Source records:
┄┄┄┄┄┄┄┄┄┄┄┄┄┄┄┄┄┄┄┄
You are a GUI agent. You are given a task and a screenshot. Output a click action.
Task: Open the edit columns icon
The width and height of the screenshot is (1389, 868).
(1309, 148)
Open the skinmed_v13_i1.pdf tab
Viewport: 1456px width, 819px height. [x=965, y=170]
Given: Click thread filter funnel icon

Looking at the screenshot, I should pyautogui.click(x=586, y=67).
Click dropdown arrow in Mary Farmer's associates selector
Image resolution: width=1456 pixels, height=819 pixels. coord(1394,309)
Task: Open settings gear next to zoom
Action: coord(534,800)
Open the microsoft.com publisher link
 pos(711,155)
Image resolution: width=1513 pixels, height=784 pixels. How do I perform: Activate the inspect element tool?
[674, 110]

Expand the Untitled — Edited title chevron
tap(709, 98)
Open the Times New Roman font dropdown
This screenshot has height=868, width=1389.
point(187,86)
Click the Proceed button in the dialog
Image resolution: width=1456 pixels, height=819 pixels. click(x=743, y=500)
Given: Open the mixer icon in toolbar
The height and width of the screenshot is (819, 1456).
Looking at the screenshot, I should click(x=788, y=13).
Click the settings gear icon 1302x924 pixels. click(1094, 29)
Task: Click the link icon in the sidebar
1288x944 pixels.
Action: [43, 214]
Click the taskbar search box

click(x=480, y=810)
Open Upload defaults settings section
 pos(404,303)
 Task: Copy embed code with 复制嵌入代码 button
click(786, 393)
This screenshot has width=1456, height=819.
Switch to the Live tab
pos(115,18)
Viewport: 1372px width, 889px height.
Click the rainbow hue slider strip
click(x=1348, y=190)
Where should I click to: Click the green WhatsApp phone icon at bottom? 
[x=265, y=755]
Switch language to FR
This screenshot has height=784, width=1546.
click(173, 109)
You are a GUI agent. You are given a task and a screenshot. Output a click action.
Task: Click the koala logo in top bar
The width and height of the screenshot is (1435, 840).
┄┄┄┄┄┄┄┄┄┄┄┄┄┄┄┄┄┄┄┄
*PROBLEM DESCRIPTION*. The answer must consist of the lines from the one with "Where should I" through the final line of the entries above, exactly as they are, and nothing else.

*TASK ANSWER*.
Where should I click to: Click the green WhatsApp phone icon at bottom? 
[x=265, y=755]
Switch language to FR
This screenshot has height=784, width=1546.
click(173, 109)
You are a GUI agent. You are given a task and a screenshot. Output a click action.
Task: Click the koala logo in top bar
The width and height of the screenshot is (1435, 840).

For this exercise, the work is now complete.